→ **AVAILABLE DATA**:

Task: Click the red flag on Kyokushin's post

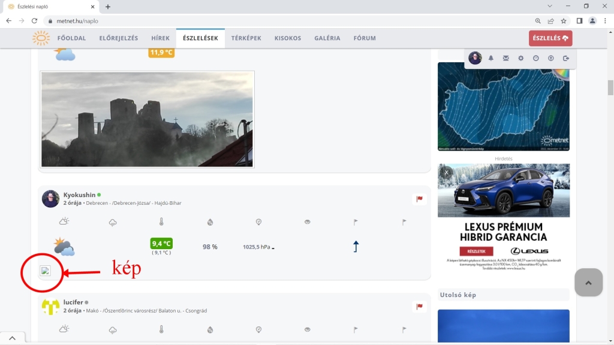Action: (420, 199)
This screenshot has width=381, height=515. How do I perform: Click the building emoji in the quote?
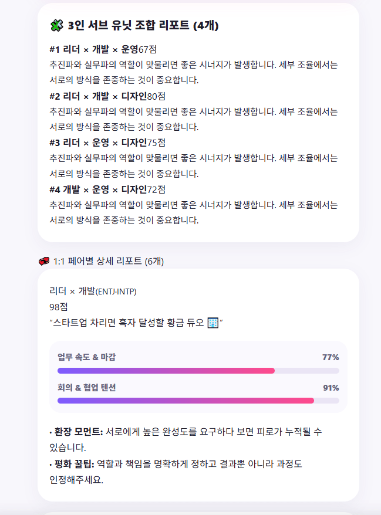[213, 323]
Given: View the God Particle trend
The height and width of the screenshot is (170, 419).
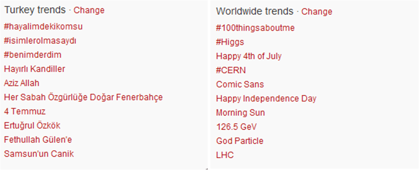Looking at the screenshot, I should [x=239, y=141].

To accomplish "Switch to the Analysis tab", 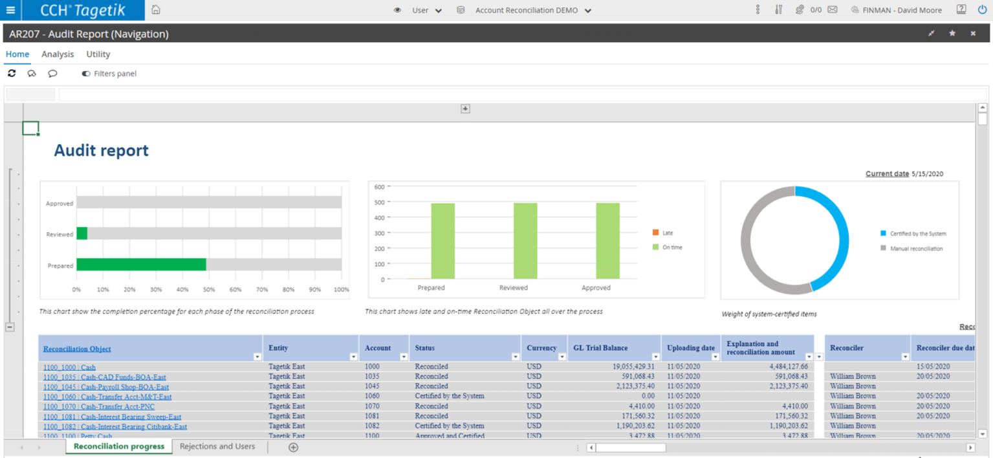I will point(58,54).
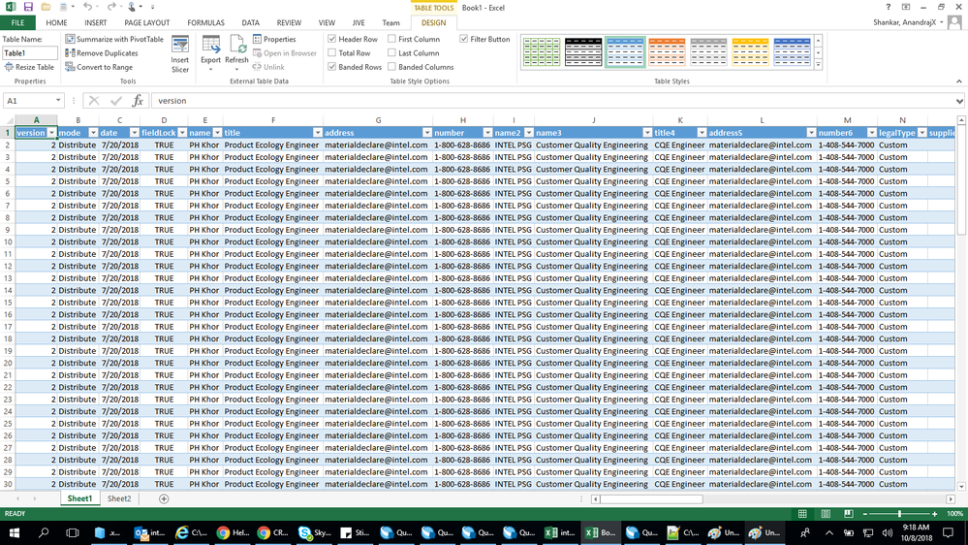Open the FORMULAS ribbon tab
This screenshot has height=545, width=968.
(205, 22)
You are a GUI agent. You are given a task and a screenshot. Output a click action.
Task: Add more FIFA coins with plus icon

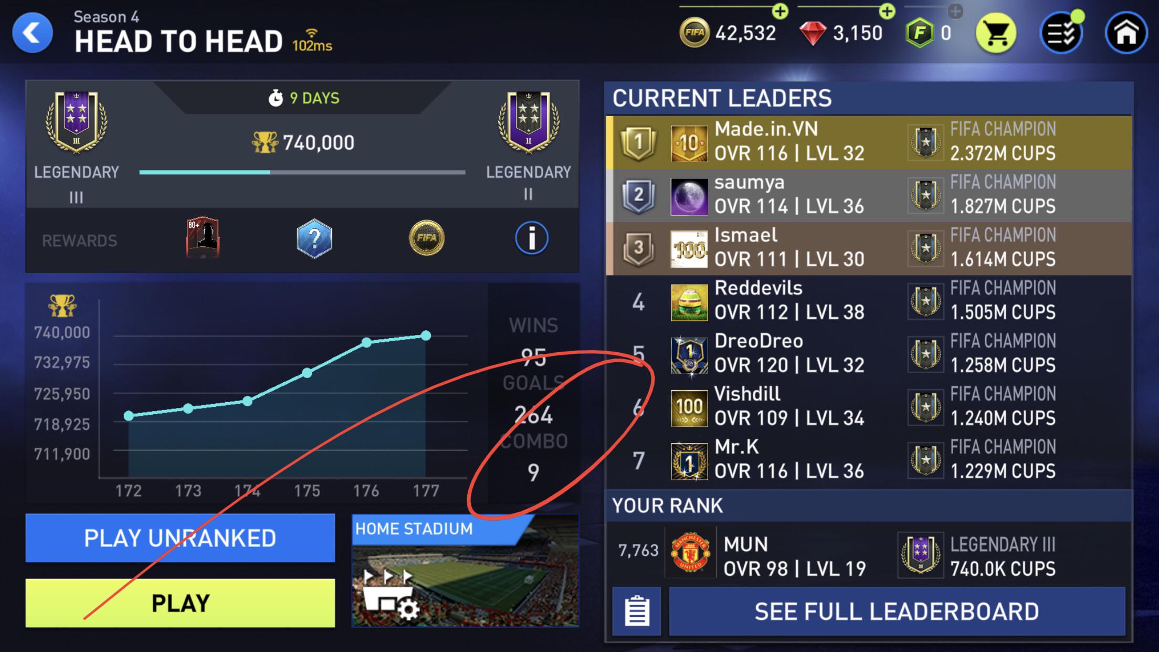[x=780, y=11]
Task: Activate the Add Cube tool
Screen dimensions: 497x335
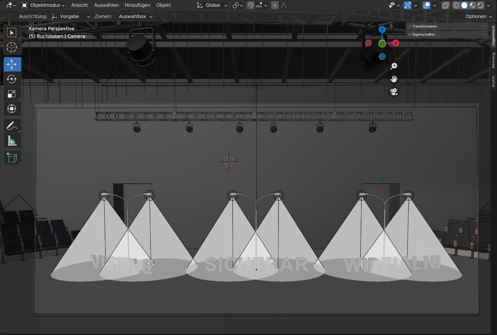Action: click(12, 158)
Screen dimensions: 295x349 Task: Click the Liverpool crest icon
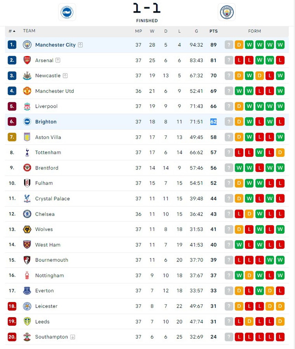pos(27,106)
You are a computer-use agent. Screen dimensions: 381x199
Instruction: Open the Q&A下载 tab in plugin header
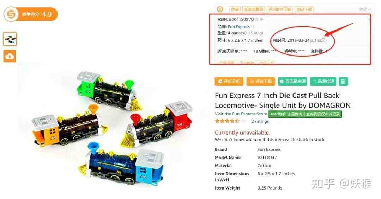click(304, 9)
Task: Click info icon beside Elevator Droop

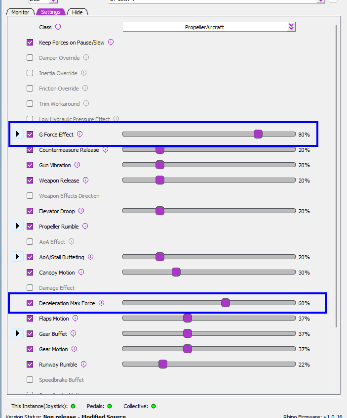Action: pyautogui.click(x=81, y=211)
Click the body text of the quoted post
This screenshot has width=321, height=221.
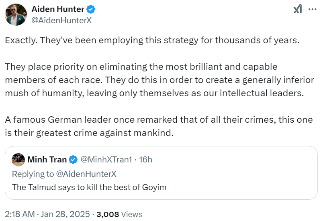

→ **TASK STATEMENT**: Beginning with the line containing "You are a GUI" and ending with the last line of the listing above, output those lines exactly as written, without pictures.

→ **EXERCISE ANSWER**:
You are a GUI agent. You are given a task and a screenshot. Output a click action.
Task: Add more FIFA coins with plus icon

[x=780, y=11]
Task: Activate the Add Cube tool
Screen dimensions: 497x335
Action: click(12, 158)
Screen dimensions: 295x349 Task: Click the Liverpool crest icon
pos(27,106)
You are a computer-use agent. Screen dimensions: 381x199
Instruction: Open the Q&A下载 tab in plugin header
click(304, 9)
Task: Click info icon beside Elevator Droop

Action: pyautogui.click(x=81, y=211)
Click the body text of the quoted post
This screenshot has width=321, height=221.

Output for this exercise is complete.